Twenty years of tracking rapid Arctic warming and change

Archive of Previous Arctic Report Cards

Warming Waters and Borealization: Restructuring Ecosystem Dynamics in the Northern Bering and Chukchi Seas, 2002-2022

DOI: 10.25923/ee1p-zw53

S. P. Wise1, L. A. K. Barnett2, S. Gonzalez3,4, I. Ortiz5, K. Rand6,7, A. Spear2, and J. T. Thorson7

1Economic and Social Science Research Program, Alaska Fisheries Science Center, NOAA, Seattle, WA, USA
2Resource Assessment and Conservation Engineering Division, Alaska Fisheries Science Center, NOAA, Seattle, WA, USA
3Climate and Oceanography, Institute of Marine Research, Bergen, Norway
4Bjerknes Centre for Climate Research, Bergen, Norway
5Cooperative Institute for Climate, Ocean, and Ecosystem Studies, University of Washington, Seattle, WA, USA
6Lynker, Leesburg, VA, USA
7Resource Ecology and Fisheries Management, Alaska Fisheries Science Center, NOAA, Seattle, WA, USA

Headlines

  • Warming bottom waters, declining sea ice, and rising chlorophyll levels in the Chukchi and northern Bering Seas are restructuring Arctic marine ecosystems.
  • Recent shifts in key mid-water-dwelling species reflect changing sea ice, prey dynamics, and the movement of species in the Chukchi and northern Bering Seas.
  • Changes in Arctic bottom-dwelling species point to emerging borealization of seafloor ecosystems, with some southern species appearing farther north as conditions warm.
  • Chukchi and northern Bering Seas ecosystem shifts—driven by warming, sea ice loss, and species redistribution—affect North Pacific commercial fisheries, Arctic food security, and Indigenous subsistence practices.

Introduction

Arctic marine ecosystems have historically relied on strong biological coupling between the surface/midwater (pelagic) and seafloor (benthic), driven by early spring phytoplankton blooms that export carbon to the seafloor.
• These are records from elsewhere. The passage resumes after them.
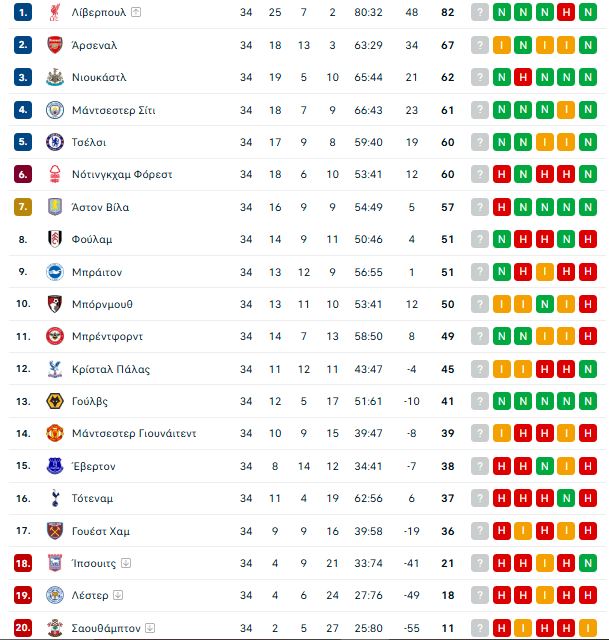Viewport: 609px width, 640px height.
Task: Open the Νότιγχαμ Φόρεστ team link
Action: 122,175
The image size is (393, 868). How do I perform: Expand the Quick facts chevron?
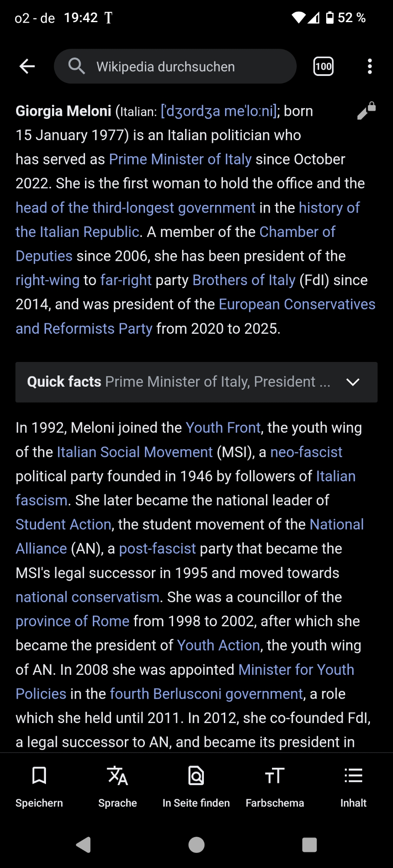tap(353, 382)
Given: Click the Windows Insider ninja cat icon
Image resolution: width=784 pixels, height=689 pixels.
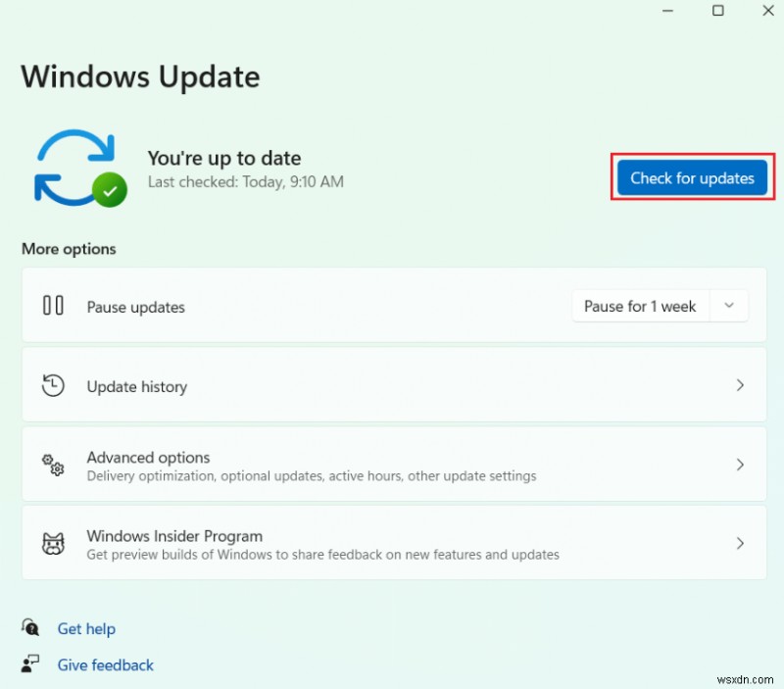Looking at the screenshot, I should [x=53, y=543].
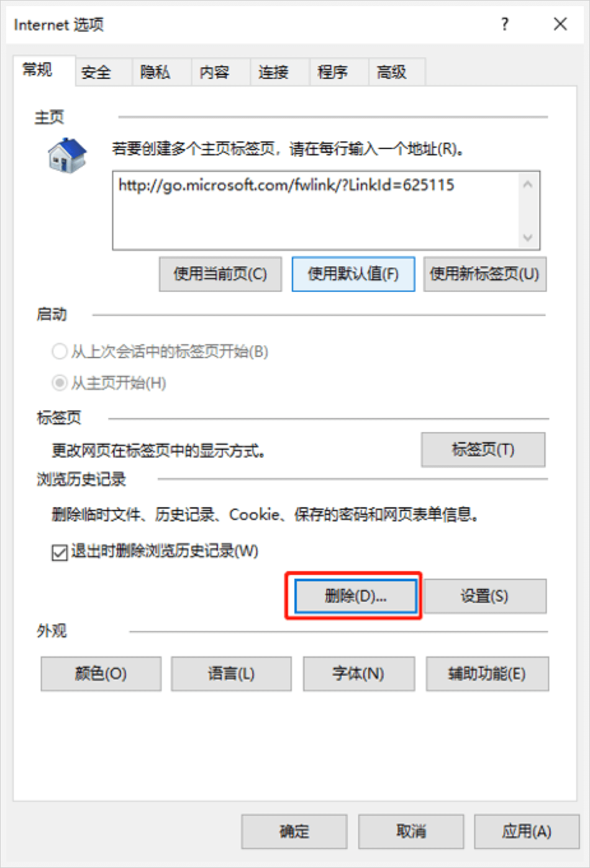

However, climate change may disrupt this linkage, causing ecosystem change. Ocean warming and sea ice loss can increase mixing across the water column and delay phytoplankton blooms relative to the seasonal timing of sea ice retreat (Kikuchi et al. 2020; Nielsen et al. 2024), which can shift more production to pelagic consumption, reducing food for benthic species on which seabirds, walruses, and other animals rely. Additionally, boreal species may move northward with ocean warming, a process known as borealization, with potential influence on Arctic species.

This research synthesizes 21 years of data to understand how warming oceans and disappearing sea ice are reshaping ecosystems in the northern Bering and Chukchi Seas (NBS-CS). The project, Arctic Integrated Ecosystem Research Program Synthesis, funded by the North Pacific Research Board, is a collaboration between the NOAA Arctic Research Program and NOAA Fisheries. Integrated computer modeling of boreal and Arctic taxa (species groups) is advancing, linking ecological monitoring and remote-sensing data to produce robust assessments of species trends under accelerating climate shifts.

To examine possible ecosystem shifts, we synthesized data in the NBS-CS (Fig. 1) from 2002 to 2022 and developed models to deduce trends. Drawing from 7,560 samples, we selected 27 species groups important for people, ecosystems, and fisheries to model (Table 1). These taxa include commercial species—Pacific cod (Gadus macrocephalus), walleye pollock (Gadus chalcogrammus), yellowfin sole (Limanda aspera), and snow crab (Chionoecetes opilio)—and taxa serving as prey for commercial species, marine mammals, seabirds, and humans, including Indigenous subsistence hunters and fishers.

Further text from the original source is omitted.